Re: Counter value becomes incorrect after several dozen reads writes

2013-06-25 Thread Robert Coli
On Mon, Jun 24, 2013 at 6:42 PM, Josh Dzielak j...@keen.io wrote:
 There is only 1 thread running this sequence, and consistency levels are set
 to ALL. The behavior is fairly repeatable - the unexpectation mutation will
 happen at least 10% of the time I run this program, but at different points.
 When it does not go awry, I can run this loop many thousands of times and
 keep the counter exact. But if it starts happening to a specific counter,
 the counter will never recover and will continue to maintain it's
 incorrect value even after successful subsequent writes.

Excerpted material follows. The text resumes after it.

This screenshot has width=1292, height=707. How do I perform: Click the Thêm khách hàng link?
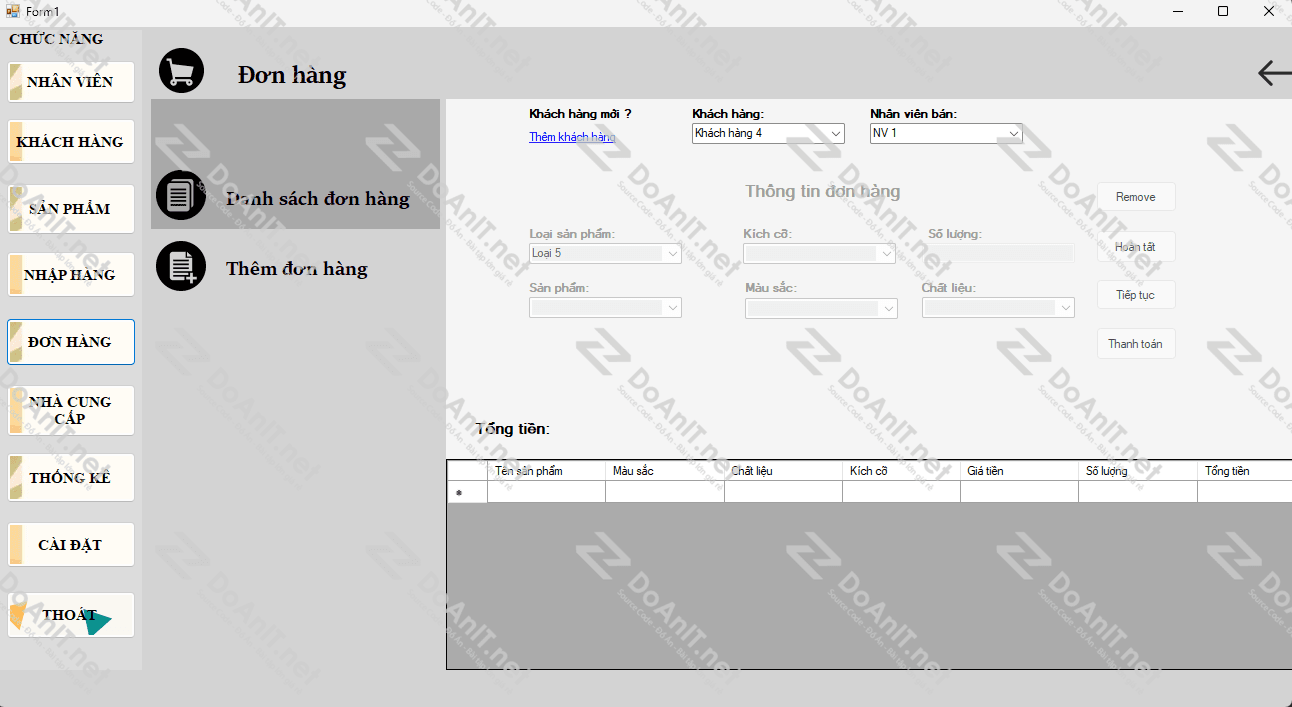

Sounds like a corrupt counter shard. Hard to understand how it can
happen at ALL. If I were you I would file a JIRA including your repro
path...

=Rob


Re: Counter value becomes incorrect after several dozen reads writes

2013-06-25 Thread Andrew Bialecki
If you can reproduce the invalid behavior 10+% of the time with steps to
repro that take 5-10s/iteration, that sounds extremely interesting for
getting to the bottom of the invalid shard issue (if that's what the root
cause ends up being). Would be very interested in the set up to see if the
behavior can be duplicated.

Andrew


On Tue, Jun 25, 2013 at 2:18 PM, Robert Coli rc...@eventbrite.com wrote:

 On Mon, Jun 24, 2013 at 6:42 PM, Josh Dzielak j...@keen.io wrote:
  There is only 1 thread running this sequence, and consistency levels are
 set
  to ALL. The behavior is fairly repeatable - the unexpectation mutation
 will
  happen at least 10% of the time I run this program, but at different
 points.
  When it does not go awry, I can run this loop many thousands of times and
  keep the counter exact. But if it starts happening to a specific counter,
  the counter will never recover and will continue to maintain it's
  incorrect value even after successful subsequent writes.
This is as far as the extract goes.